» Text for analysis
--- START ---
In the deferred ASCT group, at the time of the analysis, 40% of patients experienced progressive disease and underwent ASCT, 32% of patients did not experience progressive disease and did not yet undergo ASCT, 26% of patients experienced progressive disease but did not yet undergo ASCT and received additional conventional regimens, and 2% of patients underwent ASCT more than a year after diagnosis having not experienced objective disease progression. Of patients who deferred transplant, 58% remained on lenalidomide maintenance after induction, 14% received subsequent treatment with lenalidomide and dexamethasone, 14% received pomalidomide-based combinations, 6% went onto carfilzomib-based combinations, 5% received daratumumab-based combinations, and 3% received ixazomib-based combinations.

3.4. Physician-Reported Factors Affecting ASCT Timing

To further understand the physicians’ approach towards ASCT timing, we surveyed current MM physicians with a “Physicians Transplant Decision Making Self-Assessment” tool. Physicians were asked to rate the importance of twenty-one different indicators in planning the timing of ASCT with patients with MM. Each indicator was rated on a five-point Likert scale, with 1 being extremely unimportant to the physician and 5 being extremely important. The average rating of the seven most important indicators of early versus deferred ASCT is shown in Figure 3; supplementary, with the most important factor being the patient preference followed by cytogenetics, outcome from previous treatment, ECOG performance status, toxicity from previous treatment, geriatric assessment, and CMI. We then collected patient data from the nine MM physicians at our center. Of interest, while the majority of patients of all nine physicians received early ASCT, heterogeneity in practice was evident, and these differences in physician practice are reflected in Figure 4.

4. Discussion

ASCT remains critical to the treatment of eligible patients with MM as an integrated part of the initial line of therapy (early ASCT). However, the results from recent randomized trials have introduced the question of whether deferring ASCT could be an option for selected patients without compromising OS. Our study provides new, real-world data regarding the predictors associated with the timing of ASCT as well as associated outcomes.
--- END ---
» Problems to work on
[1] In the passage on transplant timing in multiple myeloma, which factor did physicians rate as most important when planning when to do ASCT?
[2] Write the next part of the passage on transplant timing in multiple myeloma, picking up after its last sentence.

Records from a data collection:
--- START ---
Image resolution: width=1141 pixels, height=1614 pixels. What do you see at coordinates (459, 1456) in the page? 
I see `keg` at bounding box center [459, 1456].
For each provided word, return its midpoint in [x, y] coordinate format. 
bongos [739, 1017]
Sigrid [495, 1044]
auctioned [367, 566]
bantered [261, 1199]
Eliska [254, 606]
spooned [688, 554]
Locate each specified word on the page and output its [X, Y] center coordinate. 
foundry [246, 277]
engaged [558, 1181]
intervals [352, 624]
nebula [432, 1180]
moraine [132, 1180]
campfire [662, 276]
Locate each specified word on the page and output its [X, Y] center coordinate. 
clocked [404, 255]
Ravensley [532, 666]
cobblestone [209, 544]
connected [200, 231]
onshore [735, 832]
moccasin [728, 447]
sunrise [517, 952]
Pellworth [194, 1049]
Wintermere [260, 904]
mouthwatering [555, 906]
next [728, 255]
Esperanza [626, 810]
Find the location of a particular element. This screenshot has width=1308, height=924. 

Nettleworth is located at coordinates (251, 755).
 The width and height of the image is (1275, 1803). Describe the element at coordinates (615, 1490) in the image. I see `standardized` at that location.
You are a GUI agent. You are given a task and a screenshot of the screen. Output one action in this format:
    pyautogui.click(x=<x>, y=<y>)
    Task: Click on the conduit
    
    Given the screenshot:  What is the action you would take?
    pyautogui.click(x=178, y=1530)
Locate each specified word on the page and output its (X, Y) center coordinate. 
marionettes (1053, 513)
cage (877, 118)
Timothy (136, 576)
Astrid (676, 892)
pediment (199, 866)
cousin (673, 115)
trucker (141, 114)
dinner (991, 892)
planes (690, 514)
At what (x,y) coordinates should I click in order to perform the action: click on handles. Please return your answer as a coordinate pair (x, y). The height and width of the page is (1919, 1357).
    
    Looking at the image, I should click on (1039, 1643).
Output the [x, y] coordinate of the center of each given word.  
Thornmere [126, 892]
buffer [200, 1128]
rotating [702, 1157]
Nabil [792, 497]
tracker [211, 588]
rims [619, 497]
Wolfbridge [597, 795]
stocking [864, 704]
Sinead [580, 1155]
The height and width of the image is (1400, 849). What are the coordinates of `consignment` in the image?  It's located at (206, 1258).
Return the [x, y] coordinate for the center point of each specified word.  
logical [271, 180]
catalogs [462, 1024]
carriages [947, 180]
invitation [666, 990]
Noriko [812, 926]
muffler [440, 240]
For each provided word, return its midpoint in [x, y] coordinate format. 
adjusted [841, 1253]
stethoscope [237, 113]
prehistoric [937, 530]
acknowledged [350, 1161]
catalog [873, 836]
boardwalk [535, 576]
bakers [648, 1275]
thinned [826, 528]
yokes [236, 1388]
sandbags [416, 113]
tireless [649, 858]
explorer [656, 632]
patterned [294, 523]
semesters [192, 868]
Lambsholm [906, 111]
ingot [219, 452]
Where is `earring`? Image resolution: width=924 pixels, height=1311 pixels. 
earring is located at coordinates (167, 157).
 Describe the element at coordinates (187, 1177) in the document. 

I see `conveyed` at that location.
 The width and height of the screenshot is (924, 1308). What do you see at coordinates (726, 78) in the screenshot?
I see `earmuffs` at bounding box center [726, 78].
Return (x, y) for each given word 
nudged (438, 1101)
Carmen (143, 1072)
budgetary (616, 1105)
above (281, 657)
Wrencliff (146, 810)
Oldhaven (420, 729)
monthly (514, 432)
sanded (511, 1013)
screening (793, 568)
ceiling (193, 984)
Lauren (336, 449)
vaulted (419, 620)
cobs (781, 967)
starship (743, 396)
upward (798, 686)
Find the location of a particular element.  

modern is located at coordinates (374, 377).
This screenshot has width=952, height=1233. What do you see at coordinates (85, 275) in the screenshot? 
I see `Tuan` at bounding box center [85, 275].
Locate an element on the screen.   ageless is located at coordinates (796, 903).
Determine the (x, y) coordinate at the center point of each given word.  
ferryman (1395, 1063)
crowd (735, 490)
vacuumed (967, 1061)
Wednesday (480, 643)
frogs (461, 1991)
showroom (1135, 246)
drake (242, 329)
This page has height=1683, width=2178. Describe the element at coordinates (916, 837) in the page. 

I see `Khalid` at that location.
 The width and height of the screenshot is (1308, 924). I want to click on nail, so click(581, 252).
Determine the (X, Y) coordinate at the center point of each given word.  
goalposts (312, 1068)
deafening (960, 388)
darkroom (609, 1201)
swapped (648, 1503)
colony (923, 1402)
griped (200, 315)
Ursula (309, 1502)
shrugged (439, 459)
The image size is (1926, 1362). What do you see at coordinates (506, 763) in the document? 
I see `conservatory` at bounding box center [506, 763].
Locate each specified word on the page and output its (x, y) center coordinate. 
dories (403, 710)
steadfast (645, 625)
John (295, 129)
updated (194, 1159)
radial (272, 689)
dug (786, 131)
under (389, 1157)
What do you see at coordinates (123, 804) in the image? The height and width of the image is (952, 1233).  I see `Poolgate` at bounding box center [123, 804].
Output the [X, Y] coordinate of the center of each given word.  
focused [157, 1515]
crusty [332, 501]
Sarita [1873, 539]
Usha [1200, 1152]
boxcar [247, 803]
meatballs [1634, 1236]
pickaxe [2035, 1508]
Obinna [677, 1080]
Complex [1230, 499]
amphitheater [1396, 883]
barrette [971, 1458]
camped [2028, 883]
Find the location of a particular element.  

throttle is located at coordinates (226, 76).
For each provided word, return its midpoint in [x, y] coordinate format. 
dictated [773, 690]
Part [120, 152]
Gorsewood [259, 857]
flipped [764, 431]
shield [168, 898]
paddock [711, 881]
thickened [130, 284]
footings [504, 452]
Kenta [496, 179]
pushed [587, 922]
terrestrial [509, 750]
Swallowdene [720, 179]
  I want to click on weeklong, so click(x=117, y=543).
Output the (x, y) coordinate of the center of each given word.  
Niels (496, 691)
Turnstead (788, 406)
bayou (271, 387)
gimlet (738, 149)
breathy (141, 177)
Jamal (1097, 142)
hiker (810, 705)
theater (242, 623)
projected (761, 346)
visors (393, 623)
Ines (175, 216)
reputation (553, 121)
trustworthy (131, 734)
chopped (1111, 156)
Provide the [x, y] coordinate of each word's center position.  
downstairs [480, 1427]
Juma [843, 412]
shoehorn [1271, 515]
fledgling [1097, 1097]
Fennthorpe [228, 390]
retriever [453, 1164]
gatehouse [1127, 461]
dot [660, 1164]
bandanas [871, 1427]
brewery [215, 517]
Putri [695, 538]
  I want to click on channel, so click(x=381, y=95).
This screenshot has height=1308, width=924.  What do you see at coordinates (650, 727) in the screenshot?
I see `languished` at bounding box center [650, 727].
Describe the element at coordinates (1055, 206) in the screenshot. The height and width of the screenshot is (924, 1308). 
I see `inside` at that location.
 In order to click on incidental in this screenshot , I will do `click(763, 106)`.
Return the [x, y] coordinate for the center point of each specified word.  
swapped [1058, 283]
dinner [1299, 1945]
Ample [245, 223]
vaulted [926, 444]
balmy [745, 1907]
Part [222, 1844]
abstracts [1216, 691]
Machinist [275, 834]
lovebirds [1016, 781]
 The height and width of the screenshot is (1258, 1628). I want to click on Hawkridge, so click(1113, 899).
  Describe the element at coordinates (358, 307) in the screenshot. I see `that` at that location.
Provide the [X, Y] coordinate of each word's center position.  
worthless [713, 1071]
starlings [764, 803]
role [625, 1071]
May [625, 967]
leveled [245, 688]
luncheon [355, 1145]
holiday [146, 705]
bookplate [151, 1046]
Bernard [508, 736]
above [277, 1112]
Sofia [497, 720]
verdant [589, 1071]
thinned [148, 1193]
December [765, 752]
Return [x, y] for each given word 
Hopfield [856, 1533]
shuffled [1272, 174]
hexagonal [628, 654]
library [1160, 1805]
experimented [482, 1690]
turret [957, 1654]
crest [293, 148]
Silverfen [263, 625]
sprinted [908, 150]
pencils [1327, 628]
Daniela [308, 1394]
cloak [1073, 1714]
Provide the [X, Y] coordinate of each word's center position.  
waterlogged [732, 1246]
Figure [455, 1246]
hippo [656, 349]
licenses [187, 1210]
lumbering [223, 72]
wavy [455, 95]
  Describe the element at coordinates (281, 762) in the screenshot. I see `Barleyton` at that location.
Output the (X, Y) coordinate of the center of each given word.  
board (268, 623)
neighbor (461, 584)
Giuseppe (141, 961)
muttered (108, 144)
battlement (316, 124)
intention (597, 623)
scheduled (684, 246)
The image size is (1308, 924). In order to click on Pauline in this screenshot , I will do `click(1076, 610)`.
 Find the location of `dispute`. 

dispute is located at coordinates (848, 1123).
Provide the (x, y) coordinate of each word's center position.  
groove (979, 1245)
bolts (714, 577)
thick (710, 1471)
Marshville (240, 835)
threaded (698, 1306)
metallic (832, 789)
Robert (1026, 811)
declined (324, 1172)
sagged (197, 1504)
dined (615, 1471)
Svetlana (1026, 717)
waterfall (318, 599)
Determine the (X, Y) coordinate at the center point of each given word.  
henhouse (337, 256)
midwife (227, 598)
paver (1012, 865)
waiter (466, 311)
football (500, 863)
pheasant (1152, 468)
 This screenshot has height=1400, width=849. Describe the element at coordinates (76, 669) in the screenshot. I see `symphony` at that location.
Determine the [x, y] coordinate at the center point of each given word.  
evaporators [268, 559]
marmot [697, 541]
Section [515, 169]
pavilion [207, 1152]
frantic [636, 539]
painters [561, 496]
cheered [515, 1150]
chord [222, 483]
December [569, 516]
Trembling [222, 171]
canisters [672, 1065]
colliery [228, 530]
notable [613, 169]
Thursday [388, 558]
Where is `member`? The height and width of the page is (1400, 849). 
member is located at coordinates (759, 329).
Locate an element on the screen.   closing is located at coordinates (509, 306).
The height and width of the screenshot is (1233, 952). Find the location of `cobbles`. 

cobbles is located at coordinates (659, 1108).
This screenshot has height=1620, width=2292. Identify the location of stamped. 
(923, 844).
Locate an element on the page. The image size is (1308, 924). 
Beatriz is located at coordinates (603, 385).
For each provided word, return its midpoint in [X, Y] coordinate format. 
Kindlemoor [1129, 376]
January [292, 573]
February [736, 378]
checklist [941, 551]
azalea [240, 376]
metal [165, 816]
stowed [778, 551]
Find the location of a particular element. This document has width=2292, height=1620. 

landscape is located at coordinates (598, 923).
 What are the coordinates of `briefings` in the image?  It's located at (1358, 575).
--- END ---
» Your responses
[1] Patient preference.

[2]
The DETERMINATION study was a large, randomized phase 3 trial in which patients with newly diagnosed MM received uniform induction (RVD) followed by stem cell collection and randomization to early versus deferred ASCT [6]. The study demonstrated a PFS benefit (67.5 months for early transplant versus 46.2 months for deferred ASCT) but no difference in OS. In the IFM 2009 trial, patients with MM received either three cycles of RVD followed by ASCT or eight cycles of RVD [5]. A PFS benefit in favor of the ASCT arm (50 months versus 36 months) was observed, but, again, no difference in OS was evident, even with long-term follow-up [12]. In our present study, despite differences in induction regimens and other factors, our PFS and OS outcomes closely approximate the survival outcomes from the DETERMINATION and IFM 2009 studies.
A recent survey of oncologists in the United States suggested that OS was viewed as the most significant factor in first-line treatment decisions, and only 42% of responding physicians indicated that the PFS benefit found in DETERMINATION persuaded them to increase their use of early ASCT [13]. Indeed, other studies have also shown that MM physicians prioritize perceived treatment efficacy and likelihood to prolong life (OS) as principal priorities when making recommendations about treatment options to patients [14]. On the other hand, patients with MM are reported to more commonly express a preference for treatments associated with superior quality of life even ahead of treatments that may prolong life [11]. Decision-making in contemporary practice is further complicated by the myriads of available, effective therapies for MM, each with its own potential risks and benefits. Moreover, although the role of ASCT has long been established in the care of eligible patients with MM, a recent randomized, prospective study of patients with MM aged 60–75 years comparing continuous lenalidomide/dexamethasone with lenalidomide/dexamethasone induction followed by ASCT (using a preparative regimen of melphalan dosed at 140 mg/m2) followed by lenalidomide maintenance found no differences in either PFS or OS, although this study utilized less intensive treatments and a lower dose of melphalan than those incorporated in other trials [15]. Moreover, the recent PERSUES trial [16] demonstrated a significant improvement in PFS with the addition of daratumumab in induction and maintenance after early transplant. However, no data are available presently on the effect of quadruplet induction and delayed transplant.
While the preferred approach to treatment for patients with newly diagnosed, high-risk MM is early ASCT irrespective of depth of response to initial induction therapy [17], multivariate analyses of the DETERMINATION dataset suggest possible subgroups of patients with MM who may achieve both superior PFS and OS without ASCT [18]. For example, for patients in whom minimal residual disease was not detected after RVD induction, 59.2% achieved a 5-year PFS with deferred transplant and 53.5% achieved a 5-year PFS with early transplant (p = n/s) [6].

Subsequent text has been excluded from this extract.